— Start Records provided —
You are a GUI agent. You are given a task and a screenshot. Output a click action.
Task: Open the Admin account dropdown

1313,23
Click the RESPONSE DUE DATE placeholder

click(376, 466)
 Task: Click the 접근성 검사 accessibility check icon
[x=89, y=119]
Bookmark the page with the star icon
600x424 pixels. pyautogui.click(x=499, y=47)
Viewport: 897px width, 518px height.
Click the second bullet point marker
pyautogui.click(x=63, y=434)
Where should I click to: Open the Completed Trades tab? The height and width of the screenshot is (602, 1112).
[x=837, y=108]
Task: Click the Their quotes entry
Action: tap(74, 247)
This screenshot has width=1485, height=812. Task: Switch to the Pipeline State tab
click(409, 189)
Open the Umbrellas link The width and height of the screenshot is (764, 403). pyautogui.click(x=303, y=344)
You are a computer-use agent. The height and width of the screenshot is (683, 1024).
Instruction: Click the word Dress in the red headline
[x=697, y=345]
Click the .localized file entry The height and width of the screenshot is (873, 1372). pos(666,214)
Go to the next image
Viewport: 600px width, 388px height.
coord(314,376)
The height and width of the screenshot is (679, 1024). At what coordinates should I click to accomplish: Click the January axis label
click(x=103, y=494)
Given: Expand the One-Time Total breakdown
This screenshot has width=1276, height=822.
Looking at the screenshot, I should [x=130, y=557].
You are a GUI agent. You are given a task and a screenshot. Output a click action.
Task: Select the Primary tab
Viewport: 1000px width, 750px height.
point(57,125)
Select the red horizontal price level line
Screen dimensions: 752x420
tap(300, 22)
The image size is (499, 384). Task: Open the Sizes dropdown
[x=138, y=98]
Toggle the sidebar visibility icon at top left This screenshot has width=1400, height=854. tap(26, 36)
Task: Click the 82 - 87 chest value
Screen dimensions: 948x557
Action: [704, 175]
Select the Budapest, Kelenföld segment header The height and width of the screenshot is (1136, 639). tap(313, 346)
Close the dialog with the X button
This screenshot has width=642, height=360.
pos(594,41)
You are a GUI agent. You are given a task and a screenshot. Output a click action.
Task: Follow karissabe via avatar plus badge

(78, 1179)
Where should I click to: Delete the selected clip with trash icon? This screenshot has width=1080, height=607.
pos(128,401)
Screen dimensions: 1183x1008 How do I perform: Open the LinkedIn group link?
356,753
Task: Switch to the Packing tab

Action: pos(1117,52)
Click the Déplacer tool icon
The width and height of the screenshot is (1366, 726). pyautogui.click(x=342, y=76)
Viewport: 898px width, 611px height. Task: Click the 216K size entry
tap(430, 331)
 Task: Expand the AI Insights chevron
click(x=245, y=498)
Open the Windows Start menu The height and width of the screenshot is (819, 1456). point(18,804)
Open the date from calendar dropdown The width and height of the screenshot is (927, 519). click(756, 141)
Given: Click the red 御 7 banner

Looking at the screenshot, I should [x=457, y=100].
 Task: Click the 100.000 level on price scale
— End Records provided —
Print all of the lines above verbatim, from the first through the last.

> **Complete answer**:
You are a GUI agent. You are given a task and a screenshot. Output a click action.
Task: Open the Admin account dropdown

1313,23
Click the RESPONSE DUE DATE placeholder

click(376, 466)
 Task: Click the 접근성 검사 accessibility check icon
[x=89, y=119]
Bookmark the page with the star icon
600x424 pixels. pyautogui.click(x=499, y=47)
Viewport: 897px width, 518px height.
Click the second bullet point marker
pyautogui.click(x=63, y=434)
Where should I click to: Open the Completed Trades tab? The height and width of the screenshot is (602, 1112).
[x=837, y=108]
Task: Click the Their quotes entry
Action: tap(74, 247)
This screenshot has width=1485, height=812. Task: Switch to the Pipeline State tab
click(409, 189)
Open the Umbrellas link The width and height of the screenshot is (764, 403). pyautogui.click(x=303, y=344)
You are a computer-use agent. The height and width of the screenshot is (683, 1024).
Instruction: Click the word Dress in the red headline
[x=697, y=345]
Click the .localized file entry The height and width of the screenshot is (873, 1372). pos(666,214)
Go to the next image
Viewport: 600px width, 388px height.
coord(314,376)
The height and width of the screenshot is (679, 1024). At what coordinates should I click to accomplish: Click the January axis label
click(x=103, y=494)
Given: Expand the One-Time Total breakdown
This screenshot has width=1276, height=822.
Looking at the screenshot, I should [x=130, y=557].
You are a GUI agent. You are given a task and a screenshot. Output a click action.
Task: Select the Primary tab
Viewport: 1000px width, 750px height.
point(57,125)
Select the red horizontal price level line
Screen dimensions: 752x420
tap(300, 22)
The image size is (499, 384). Task: Open the Sizes dropdown
[x=138, y=98]
Toggle the sidebar visibility icon at top left This screenshot has width=1400, height=854. tap(26, 36)
Task: Click the 82 - 87 chest value
Screen dimensions: 948x557
Action: [704, 175]
Select the Budapest, Kelenföld segment header The height and width of the screenshot is (1136, 639). tap(313, 346)
Close the dialog with the X button
This screenshot has width=642, height=360.
pos(594,41)
You are a GUI agent. You are given a task and a screenshot. Output a click action.
Task: Follow karissabe via avatar plus badge

(78, 1179)
Where should I click to: Delete the selected clip with trash icon? This screenshot has width=1080, height=607.
pos(128,401)
Screen dimensions: 1183x1008 How do I perform: Open the LinkedIn group link?
356,753
Task: Switch to the Packing tab

Action: pos(1117,52)
Click the Déplacer tool icon
The width and height of the screenshot is (1366, 726). pyautogui.click(x=342, y=76)
Viewport: 898px width, 611px height. Task: Click the 216K size entry
tap(430, 331)
 Task: Expand the AI Insights chevron
click(x=245, y=498)
Open the Windows Start menu The height and width of the screenshot is (819, 1456). point(18,804)
Open the date from calendar dropdown The width and height of the screenshot is (927, 519). click(756, 141)
Given: Click the red 御 7 banner

Looking at the screenshot, I should [x=457, y=100].
 Task: Click the 100.000 level on price scale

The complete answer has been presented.